The Montreal Laboratory had been a fruitful and successful international venture, although the Canadians had on occasion been resentful of British actions that were perceived as high-handed and insensitive. One such action came in November 1945 when the British government suddenly announced that Cockcroft had been appointed the head of the new Atomic Energy Research Establishment in Britain without any prior consultation and at a time when the NRX reactor was still under construction. Cockcroft did not depart Canada until September 1946, but it was a sure sign of waning British interest in collaboration with Canada. The British suggested he be replaced by the British physicist Bennett Lewis, who was eventually appointed, but only after the Canadian-born Walter Zinn turned the job down.

Anglo-American cooperation did not long survive the war. Roosevelt died on 12 April 1945, and the Hyde Park Agreement was not binding on subsequent administrations. The Special Relationship between Britain and the United States "became very much less special". The British government had trusted that America would share nuclear technology, which the British considered a joint discovery. On 9 November 1945, Mackenzie King and British Prime Minister Clement Attlee went to Washington, D.C., to confer with President Harry Truman about future cooperation in nuclear weapons and nuclear power. A Memorandum of Intention that replaced the Quebec Agreement made Canada a full partner. The three leaders agreed that there would be full and effective cooperation, but British hopes for a resumption of cooperation on nuclear weapons were in vain. The Americans soon made it clear that cooperation was restricted to basic scientific research.
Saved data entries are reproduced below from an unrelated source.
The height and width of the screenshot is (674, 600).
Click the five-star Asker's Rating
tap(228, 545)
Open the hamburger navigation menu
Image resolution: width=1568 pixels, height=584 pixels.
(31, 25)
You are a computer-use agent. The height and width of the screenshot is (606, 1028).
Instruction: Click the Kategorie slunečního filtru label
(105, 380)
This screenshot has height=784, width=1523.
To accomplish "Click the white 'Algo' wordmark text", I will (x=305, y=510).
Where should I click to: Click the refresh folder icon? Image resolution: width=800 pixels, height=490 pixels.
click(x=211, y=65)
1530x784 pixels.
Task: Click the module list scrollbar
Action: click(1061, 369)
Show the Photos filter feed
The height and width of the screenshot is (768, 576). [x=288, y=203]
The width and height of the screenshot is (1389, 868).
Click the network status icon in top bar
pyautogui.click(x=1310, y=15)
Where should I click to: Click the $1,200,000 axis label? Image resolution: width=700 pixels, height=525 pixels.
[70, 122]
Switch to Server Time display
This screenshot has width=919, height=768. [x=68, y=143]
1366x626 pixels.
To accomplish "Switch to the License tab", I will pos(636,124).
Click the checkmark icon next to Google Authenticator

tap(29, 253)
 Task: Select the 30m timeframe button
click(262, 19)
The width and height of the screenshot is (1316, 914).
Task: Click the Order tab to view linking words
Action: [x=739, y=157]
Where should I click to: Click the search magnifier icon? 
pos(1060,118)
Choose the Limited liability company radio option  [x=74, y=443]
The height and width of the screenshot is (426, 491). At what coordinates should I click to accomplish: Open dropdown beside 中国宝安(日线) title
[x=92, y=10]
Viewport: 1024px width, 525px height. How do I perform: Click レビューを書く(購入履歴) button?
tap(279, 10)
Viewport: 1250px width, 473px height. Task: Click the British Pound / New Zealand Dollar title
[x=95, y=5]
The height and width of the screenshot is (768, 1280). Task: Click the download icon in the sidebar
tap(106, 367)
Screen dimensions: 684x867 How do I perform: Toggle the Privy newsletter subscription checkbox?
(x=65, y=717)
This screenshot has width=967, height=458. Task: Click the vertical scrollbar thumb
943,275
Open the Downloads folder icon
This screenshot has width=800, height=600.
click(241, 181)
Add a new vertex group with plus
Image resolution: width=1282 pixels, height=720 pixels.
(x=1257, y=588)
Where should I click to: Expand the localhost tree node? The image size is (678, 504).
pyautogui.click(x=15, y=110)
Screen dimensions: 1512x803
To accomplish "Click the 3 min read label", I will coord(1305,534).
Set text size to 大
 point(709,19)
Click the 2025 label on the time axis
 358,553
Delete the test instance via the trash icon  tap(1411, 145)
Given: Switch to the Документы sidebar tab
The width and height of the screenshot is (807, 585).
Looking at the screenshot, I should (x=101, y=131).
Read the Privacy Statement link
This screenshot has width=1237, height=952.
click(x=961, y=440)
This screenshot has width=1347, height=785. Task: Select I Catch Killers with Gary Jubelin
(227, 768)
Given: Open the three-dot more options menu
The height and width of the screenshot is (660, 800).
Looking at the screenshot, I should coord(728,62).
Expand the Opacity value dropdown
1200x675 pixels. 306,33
At the Combined Policy Committee meeting in February 1946, without prior consultation with Canada, the British announced their intention to build a graphite-moderated nuclear reactor in the United Kingdom. An outraged Howe told Canadian ambassador Lester B. Pearson to inform the committee that nuclear cooperation between Britain and Canada was at an end. The Canadians had been given what they deemed assurances that the Chalk River Laboratories would be a joint enterprise, and regarded the British decision as a breach of faith. Anglo-American cooperation largely ended in April 1946 when Truman declared that the United States would not assist Britain in the design, construction or operation of a plutonium production reactor. The Americans had agreed that such a facility could be built in Canada, but the British were not willing to be dependent on Canada for the supply of fissile material.